GemPy: 3D Structural Geomodeling in Python

GemPy: 3D Structural Geomodeling in Python

Making 3D geological models is hard. Classical explicit models rely on the expertise of the modeller and their manufactured nature makes them extremely tedious to update as more information is obtained. Implicit modelling based on global interpolations can solve many of these problems, but so far they have been implemented in commercial software only, making them often prohibitively expensive for scientists. Also, proprietary geomodeling software tends to only provide limited functionality through their interfaces or APIs, limiting modern reproducible geocomputing workflows.

Making a 3D geomodel is hard, but making 50 different models for testing different hypotheses or 50000 models to get a complete description of the inherent model uncertainty is much harder. And it was in this climate of frustration and limitation—as is the case with many other open-source projects—when GemPy was conceived.

GemPy is an open-source Python library based on the potential field method developed by Lajaunie et al. [LCM97] and expanded during the following years by many others. The method interpolates interface points and surface poles—i.e perpendicular vectors to the surface dip—to create a potential field from which the domains (e.g. layers) can be extracted Figure 7. And by conditioning this potential field and combining multiple of them, it is possible to model faults and unconformities.
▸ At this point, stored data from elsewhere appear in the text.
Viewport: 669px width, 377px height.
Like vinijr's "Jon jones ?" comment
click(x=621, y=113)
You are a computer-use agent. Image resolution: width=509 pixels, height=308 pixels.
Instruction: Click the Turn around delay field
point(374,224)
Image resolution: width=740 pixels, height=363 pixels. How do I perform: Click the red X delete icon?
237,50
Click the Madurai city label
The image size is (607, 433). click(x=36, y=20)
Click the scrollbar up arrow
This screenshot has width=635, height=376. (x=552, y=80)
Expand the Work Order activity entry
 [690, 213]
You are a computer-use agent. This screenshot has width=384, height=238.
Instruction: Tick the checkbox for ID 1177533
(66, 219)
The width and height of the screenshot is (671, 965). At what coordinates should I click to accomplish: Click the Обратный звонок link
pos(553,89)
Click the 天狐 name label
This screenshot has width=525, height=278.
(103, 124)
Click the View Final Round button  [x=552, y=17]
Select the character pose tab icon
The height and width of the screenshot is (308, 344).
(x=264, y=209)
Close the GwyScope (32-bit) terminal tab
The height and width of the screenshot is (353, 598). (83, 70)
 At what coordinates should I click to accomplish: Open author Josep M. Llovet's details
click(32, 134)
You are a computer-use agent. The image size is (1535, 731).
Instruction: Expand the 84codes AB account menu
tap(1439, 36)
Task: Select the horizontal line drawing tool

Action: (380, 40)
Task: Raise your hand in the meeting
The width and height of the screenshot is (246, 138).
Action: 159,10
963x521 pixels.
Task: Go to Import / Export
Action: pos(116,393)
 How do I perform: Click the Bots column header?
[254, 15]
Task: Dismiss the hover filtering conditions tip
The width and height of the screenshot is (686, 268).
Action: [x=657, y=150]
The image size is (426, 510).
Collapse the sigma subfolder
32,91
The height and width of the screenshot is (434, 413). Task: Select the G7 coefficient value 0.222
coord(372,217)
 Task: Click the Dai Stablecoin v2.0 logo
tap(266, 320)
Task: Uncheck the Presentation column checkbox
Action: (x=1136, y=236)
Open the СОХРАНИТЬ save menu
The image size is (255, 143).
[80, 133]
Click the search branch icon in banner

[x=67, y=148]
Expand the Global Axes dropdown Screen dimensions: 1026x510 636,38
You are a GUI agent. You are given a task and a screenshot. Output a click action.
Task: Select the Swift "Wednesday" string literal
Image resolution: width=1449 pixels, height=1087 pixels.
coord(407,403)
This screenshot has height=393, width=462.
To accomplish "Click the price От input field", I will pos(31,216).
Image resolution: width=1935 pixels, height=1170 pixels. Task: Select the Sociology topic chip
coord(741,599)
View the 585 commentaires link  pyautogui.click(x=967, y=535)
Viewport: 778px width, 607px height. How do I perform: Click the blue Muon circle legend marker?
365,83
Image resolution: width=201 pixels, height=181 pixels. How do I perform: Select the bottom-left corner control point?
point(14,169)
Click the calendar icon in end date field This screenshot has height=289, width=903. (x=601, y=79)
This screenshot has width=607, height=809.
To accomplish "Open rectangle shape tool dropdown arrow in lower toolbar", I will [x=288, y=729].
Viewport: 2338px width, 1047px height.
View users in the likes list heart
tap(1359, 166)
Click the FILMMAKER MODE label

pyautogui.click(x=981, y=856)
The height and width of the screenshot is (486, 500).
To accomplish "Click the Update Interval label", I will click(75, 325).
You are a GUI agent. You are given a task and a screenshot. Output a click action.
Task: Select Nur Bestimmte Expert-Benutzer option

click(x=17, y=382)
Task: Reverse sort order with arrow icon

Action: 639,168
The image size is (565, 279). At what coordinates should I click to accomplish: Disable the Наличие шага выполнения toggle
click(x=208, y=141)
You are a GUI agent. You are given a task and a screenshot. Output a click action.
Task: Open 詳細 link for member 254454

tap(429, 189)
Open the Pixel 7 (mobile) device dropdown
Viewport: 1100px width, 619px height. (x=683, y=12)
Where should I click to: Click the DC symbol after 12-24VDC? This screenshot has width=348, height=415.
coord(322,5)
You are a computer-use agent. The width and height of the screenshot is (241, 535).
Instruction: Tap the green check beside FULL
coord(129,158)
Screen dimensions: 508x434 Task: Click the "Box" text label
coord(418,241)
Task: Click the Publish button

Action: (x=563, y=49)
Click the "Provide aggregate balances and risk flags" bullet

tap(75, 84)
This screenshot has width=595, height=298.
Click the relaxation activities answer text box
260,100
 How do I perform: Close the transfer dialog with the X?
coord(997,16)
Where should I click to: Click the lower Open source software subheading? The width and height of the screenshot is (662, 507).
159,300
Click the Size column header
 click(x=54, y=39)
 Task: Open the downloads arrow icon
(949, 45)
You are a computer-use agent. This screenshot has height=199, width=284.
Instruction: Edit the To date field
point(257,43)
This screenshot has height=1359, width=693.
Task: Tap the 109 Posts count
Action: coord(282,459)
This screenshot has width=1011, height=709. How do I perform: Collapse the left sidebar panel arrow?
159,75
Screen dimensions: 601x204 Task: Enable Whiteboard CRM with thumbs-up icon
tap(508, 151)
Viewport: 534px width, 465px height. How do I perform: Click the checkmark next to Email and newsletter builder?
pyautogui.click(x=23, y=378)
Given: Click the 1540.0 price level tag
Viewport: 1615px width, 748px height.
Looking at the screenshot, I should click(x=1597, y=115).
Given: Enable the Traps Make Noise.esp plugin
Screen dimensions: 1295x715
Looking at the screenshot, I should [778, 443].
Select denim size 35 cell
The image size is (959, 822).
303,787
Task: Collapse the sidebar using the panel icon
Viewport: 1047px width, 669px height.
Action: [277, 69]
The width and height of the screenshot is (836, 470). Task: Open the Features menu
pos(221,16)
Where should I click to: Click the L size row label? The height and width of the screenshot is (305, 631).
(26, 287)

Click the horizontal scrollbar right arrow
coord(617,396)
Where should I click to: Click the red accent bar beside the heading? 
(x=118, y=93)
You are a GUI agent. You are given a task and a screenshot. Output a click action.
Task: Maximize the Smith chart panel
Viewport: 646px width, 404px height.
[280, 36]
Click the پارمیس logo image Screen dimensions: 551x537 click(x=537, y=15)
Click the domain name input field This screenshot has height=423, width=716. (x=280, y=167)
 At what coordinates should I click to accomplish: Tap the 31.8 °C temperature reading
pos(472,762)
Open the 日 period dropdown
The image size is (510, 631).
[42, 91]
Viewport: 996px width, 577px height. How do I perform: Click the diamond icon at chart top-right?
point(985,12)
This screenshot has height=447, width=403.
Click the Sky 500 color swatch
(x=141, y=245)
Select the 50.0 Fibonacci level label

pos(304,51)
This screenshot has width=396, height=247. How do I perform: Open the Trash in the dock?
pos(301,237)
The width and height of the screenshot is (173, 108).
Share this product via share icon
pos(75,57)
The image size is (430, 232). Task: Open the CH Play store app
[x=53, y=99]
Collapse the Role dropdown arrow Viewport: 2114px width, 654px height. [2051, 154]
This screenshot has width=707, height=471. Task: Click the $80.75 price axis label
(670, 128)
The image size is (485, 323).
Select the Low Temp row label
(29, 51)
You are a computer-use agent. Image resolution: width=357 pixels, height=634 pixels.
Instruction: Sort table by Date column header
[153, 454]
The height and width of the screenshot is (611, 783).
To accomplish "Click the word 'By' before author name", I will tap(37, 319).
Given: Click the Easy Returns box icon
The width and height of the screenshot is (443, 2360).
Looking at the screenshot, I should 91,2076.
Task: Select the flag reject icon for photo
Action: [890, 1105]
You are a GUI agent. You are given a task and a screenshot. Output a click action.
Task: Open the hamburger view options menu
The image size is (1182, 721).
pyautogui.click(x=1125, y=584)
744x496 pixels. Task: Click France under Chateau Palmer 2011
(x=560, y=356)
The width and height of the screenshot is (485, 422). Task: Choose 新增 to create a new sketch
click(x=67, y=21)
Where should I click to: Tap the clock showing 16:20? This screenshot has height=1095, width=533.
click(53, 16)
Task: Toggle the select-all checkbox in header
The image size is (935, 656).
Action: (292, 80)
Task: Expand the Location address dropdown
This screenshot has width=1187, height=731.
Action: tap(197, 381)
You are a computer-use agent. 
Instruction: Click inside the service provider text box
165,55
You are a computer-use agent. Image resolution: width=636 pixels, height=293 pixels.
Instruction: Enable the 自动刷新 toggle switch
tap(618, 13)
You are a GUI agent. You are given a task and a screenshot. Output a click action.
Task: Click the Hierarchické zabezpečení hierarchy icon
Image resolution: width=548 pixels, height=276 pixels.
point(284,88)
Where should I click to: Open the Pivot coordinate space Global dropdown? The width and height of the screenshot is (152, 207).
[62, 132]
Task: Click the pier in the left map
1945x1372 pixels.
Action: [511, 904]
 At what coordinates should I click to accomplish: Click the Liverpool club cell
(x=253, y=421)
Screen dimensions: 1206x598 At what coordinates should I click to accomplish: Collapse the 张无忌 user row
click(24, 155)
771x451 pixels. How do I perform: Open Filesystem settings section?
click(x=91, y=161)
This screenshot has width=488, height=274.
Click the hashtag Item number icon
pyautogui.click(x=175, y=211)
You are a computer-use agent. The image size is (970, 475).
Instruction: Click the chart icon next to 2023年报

To create a GemPy model, we have to define its extent, the grid resolution to be used for discretization, as well as the input surface points and orientations, as well as the geological relations of the data.

import gempy as gp
geomodel = gp.create_model("Geomodel Name")
gp.init_data(geomodel, extent, resolution, surfacepoints, orientations)
geological_information = {
    "Fault Series": 'Main Fault', 
    "Stratigraphy Series": ('Sandstone 2', 'Siltstone', 'Shale', 'Sandstone 1')
  } gp.map_stack_to_surfaces(geomodel, geological_information) gp.set_interpolator(geomodel)

Then, we can compute the geomodel using:

gp.map_stack_to_surfaces(geomodel, geological_information) gp.set_interpolator(geomodel)

and visualize the geomodel using GemPy’s 2D and 3D visualization functionality:


Fig. 7 Figure caption needed

As most other open-source projects, GemPy rests on the shoulders of powerful open-source libraries: pandas [McK10] for data management, pyvista [SK19] for 3-D visualization and scikit-image [WSchonbergerNI+14] for extracting 3D surfaces from the interpolated potential fields, to just name a few. Thus GemPy is another example of how much can be accomplished by integrating the latest developments of the scientific community in the open-source software scene.

One of the main motivations for the development of GemPy was to enable the seamless interoperability with other open-source software to enable uncertainty quantification of geomodels. Every object of GemPy is accessible and easy to modify, thus making stochastic simulations of any aspect of a geomodel straight-forward.

stochasticmodel = StochasticModel(geomodel)

for i in range(1000):
    sample_data = stochasticmodel.sample()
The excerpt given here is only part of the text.